When the line containing "Click the Editar design button" is reached, include it and end there; set down verbatim every line before it, starting at the top of the records.

◆ **Source information**:
⁂
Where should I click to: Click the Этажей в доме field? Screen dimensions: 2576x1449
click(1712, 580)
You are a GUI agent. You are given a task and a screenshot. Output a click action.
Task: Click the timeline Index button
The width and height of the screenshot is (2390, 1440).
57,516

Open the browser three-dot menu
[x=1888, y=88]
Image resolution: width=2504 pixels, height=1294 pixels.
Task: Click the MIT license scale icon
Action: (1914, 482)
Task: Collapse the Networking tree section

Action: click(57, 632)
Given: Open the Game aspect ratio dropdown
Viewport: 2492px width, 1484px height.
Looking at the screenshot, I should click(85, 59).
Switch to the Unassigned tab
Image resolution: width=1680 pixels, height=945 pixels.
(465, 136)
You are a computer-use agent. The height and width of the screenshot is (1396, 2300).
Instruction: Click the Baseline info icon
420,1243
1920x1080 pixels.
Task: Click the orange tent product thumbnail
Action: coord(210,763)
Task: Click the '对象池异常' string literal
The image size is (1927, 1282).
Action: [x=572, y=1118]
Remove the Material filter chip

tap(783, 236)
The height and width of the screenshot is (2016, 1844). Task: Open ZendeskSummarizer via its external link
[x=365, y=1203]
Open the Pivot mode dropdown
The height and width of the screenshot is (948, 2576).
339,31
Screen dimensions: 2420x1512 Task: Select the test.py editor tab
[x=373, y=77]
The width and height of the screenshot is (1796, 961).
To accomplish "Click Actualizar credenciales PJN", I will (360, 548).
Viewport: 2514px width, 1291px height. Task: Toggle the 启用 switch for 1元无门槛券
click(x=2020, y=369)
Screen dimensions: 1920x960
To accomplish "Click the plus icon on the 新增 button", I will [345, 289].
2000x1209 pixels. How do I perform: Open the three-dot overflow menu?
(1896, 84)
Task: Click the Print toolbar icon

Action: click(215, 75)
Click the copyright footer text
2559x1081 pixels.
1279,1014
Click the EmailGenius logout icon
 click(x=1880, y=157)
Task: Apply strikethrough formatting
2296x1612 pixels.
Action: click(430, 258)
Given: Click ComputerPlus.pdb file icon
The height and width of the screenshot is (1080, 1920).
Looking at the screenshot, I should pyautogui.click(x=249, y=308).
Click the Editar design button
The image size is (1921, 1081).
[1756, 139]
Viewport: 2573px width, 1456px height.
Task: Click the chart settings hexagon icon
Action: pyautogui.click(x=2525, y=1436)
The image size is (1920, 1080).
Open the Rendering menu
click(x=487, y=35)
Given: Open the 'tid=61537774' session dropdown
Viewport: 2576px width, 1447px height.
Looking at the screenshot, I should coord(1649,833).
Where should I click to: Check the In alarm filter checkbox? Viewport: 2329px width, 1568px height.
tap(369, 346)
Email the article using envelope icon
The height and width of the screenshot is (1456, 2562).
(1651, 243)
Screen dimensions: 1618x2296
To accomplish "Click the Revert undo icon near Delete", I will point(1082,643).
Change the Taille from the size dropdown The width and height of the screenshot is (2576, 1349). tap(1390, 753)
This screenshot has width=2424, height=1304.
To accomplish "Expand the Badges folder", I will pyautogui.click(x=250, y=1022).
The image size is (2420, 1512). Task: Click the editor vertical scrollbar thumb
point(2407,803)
⁂
◆ **Exercise output**:
Where should I click to: Click the Этажей в доме field? Screen dimensions: 2576x1449
click(1712, 580)
You are a GUI agent. You are given a task and a screenshot. Output a click action.
Task: Click the timeline Index button
The width and height of the screenshot is (2390, 1440).
57,516

Open the browser three-dot menu
[x=1888, y=88]
Image resolution: width=2504 pixels, height=1294 pixels.
Task: Click the MIT license scale icon
Action: (1914, 482)
Task: Collapse the Networking tree section

Action: click(57, 632)
Given: Open the Game aspect ratio dropdown
Viewport: 2492px width, 1484px height.
Looking at the screenshot, I should click(85, 59).
Switch to the Unassigned tab
Image resolution: width=1680 pixels, height=945 pixels.
(465, 136)
You are a computer-use agent. The height and width of the screenshot is (1396, 2300).
Instruction: Click the Baseline info icon
420,1243
1920x1080 pixels.
Task: Click the orange tent product thumbnail
Action: coord(210,763)
Task: Click the '对象池异常' string literal
The image size is (1927, 1282).
Action: [x=572, y=1118]
Remove the Material filter chip

tap(783, 236)
The height and width of the screenshot is (2016, 1844). Task: Open ZendeskSummarizer via its external link
[x=365, y=1203]
Open the Pivot mode dropdown
The height and width of the screenshot is (948, 2576).
339,31
Screen dimensions: 2420x1512 Task: Select the test.py editor tab
[x=373, y=77]
The width and height of the screenshot is (1796, 961).
To accomplish "Click Actualizar credenciales PJN", I will (360, 548).
Viewport: 2514px width, 1291px height. Task: Toggle the 启用 switch for 1元无门槛券
click(x=2020, y=369)
Screen dimensions: 1920x960
To accomplish "Click the plus icon on the 新增 button", I will [345, 289].
2000x1209 pixels. How do I perform: Open the three-dot overflow menu?
(1896, 84)
Task: Click the Print toolbar icon

Action: click(215, 75)
Click the copyright footer text
2559x1081 pixels.
1279,1014
Click the EmailGenius logout icon
 click(x=1880, y=157)
Task: Apply strikethrough formatting
2296x1612 pixels.
Action: click(430, 258)
Given: Click ComputerPlus.pdb file icon
The height and width of the screenshot is (1080, 1920).
Looking at the screenshot, I should pyautogui.click(x=249, y=308).
Click the Editar design button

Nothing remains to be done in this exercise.